Mit dem Stoff HBCD behandelte Styroporplatten für die Wärmedämmung gelten als »gefährlicher Abfall«. Dies stellt Handwerksbetriebe vor große Probleme. © BHW Bausparkasse

Mit der Entscheidung, ein bestimmtes Flammschutzmittel als gefährlich einzustufen, hat der Bundesrat vor allem Dachdeckern große Probleme eingebrockt, klagen diese. Erlasse bringen in Baden-Württemberg etwas Entlastung. Nimmt der Bundesrat seine Entscheidung zurück?

Bauunternehmer, Dachdecker, Isolierer, Maler, Gipser – sie alle haben mit Wärmedämmung zu tun, und sie eint zurzeit ein Problem, nämlich die Entsorgung alter Polystyrol-Dämmplatten, oder besser: die fehlenden Möglichkeiten der Entsorgung. Mit dem Flammschutzmittel HBCD behandeltes Polystyrol (Markenname Styropor) gilt nämlich seit Oktober in Deutschland in den meisten Fällen als gefährlicher Abfall, und der kann nicht überall entsorgt und verbrannt werden (siehe Hintergrund). Deutschlandweit häufen sich daher Medienberichte, in denen vor allem Dachdeckerbetriebe klagen: Sie würden altes Styropor nicht los, müssten daher Aufträge ablehnen und Mitarbeiter in Kurzarbeit schicken. Auch von drohenden Entlassungen ist die Rede. Ende November waren bundesweit mehrere Hundert Baustellen stillgelegt, teilte der Zentralverband des Deutschen Dachdeckerhandwerks (ZVDH) mit. 

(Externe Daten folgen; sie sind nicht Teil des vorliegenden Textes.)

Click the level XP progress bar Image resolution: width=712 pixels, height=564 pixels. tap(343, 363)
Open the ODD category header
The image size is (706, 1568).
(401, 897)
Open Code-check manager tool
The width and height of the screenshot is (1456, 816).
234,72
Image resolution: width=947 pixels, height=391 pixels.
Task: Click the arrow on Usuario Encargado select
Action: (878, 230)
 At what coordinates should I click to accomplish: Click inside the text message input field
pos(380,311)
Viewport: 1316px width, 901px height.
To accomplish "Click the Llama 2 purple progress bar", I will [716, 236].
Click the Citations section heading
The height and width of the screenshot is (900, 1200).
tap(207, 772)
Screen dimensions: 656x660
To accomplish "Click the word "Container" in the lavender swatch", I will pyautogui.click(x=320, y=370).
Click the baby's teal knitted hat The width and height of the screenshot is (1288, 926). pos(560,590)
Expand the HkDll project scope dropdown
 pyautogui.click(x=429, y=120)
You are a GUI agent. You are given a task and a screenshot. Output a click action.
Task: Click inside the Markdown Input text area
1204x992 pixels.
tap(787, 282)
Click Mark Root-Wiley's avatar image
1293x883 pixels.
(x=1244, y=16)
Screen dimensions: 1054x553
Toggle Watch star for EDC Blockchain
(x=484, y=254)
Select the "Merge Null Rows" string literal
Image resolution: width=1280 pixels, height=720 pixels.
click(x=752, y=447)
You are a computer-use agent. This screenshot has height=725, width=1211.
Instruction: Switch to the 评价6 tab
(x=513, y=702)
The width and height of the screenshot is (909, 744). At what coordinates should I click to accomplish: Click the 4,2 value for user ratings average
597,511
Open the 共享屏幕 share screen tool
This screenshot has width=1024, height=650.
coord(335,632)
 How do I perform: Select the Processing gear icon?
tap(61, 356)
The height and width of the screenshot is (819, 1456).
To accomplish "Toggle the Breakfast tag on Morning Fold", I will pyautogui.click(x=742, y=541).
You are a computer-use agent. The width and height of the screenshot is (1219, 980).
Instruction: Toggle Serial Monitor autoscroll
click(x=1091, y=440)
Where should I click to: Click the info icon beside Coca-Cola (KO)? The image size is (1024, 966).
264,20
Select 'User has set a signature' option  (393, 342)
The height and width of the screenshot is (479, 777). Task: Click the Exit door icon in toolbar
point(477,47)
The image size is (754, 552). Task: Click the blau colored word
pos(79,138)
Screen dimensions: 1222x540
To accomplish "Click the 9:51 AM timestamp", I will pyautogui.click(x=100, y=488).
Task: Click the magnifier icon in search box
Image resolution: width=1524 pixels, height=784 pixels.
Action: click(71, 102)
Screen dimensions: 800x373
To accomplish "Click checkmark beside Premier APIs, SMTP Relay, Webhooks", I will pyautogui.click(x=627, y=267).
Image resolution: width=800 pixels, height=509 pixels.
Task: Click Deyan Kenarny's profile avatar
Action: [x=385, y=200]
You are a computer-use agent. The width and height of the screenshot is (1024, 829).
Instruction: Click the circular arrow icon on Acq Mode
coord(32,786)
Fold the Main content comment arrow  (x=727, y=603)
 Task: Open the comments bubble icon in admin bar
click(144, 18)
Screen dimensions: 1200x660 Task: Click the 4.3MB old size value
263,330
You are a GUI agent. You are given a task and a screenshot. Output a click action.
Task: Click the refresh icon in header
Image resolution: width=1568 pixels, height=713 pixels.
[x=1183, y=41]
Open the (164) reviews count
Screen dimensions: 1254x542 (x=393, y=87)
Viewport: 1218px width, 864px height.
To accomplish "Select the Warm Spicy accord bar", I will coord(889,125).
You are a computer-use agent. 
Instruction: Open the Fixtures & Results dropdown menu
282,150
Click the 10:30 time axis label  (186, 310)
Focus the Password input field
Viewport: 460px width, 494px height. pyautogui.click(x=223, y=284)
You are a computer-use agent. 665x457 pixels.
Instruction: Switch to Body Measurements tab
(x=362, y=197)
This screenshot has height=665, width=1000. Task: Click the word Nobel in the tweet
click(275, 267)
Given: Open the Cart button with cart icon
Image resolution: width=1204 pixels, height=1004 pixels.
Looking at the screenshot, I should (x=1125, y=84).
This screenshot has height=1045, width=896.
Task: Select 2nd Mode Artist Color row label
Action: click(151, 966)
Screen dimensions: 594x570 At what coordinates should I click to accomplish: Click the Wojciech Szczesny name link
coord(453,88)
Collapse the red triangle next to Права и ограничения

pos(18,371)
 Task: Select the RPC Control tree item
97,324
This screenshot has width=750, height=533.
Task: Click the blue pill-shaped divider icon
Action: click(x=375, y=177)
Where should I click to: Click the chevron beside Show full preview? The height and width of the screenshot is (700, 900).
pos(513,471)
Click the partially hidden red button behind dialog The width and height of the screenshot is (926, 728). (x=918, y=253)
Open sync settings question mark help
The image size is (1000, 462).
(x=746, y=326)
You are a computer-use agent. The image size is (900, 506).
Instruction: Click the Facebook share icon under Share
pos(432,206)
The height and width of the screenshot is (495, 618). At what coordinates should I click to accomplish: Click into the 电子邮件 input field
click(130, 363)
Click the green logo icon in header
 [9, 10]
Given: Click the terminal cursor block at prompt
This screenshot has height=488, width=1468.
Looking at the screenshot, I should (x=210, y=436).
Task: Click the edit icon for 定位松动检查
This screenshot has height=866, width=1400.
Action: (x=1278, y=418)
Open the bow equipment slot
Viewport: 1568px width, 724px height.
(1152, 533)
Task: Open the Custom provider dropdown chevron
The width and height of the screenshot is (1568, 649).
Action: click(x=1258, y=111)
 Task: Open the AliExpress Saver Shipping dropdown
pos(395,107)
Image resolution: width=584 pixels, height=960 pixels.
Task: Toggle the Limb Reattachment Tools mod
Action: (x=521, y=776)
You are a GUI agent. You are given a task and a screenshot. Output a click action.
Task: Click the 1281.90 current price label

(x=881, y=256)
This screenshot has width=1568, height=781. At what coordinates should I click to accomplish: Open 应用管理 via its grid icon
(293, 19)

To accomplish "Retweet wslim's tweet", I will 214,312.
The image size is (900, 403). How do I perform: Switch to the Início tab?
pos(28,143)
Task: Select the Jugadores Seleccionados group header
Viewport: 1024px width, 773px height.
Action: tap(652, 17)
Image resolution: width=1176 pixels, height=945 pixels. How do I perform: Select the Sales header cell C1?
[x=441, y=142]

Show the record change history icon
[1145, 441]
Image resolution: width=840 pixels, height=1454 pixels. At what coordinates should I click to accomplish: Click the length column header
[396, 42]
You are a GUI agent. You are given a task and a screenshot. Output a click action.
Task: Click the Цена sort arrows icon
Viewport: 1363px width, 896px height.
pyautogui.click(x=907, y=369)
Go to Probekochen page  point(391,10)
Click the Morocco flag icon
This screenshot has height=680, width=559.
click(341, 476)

Der Obermeister der Bau­gewerks­innung Lahr-Wolfach, Gerhard Straubmüller, sagte jetzt im Gespräch mit der Mittelbadischen Presse, dass ihm zwar keine Fälle von Kurzarbeit oder geschlossenen Baustellen wegen des HBCD-Problems aus der Ortenau bekannt seien, sehr wohl aber aus anderen Bereichen des Schwarzwalds, zum Beispiel aus Villingen-Schwenningen. Straubmüller ist Geschäftsführer des gleichnamigen Isoliertechnik-Betriebs aus Lahr. 

Zwei Erlasse

Die Lage könnte sich in Baden-Württemberg allmählich ein wenig entspannen, dank zweier Erlasse aus dem Landesumweltministerium. Die Behörde unter der Leitung von Franz Untersteller (Grüne) steuerte Mitte Oktober erstmals gegen: Bis auf Weiteres müssten die schadstoffhaltigen Dämmplatten an der Baustelle nicht von sonstigem Bauschutt getrennt werden – wenn man nun Abfallchargen mit weniger als 0,5 Kubikmetern HBCD-haltigen Dämmplatten pro Tonne Gesamtgewicht zur Deponie bringe, könne diese Charge verbannt werden, da der für die Einstufung als gefährlicher Abfall nötige HBCD-Anteil nicht erreicht werde.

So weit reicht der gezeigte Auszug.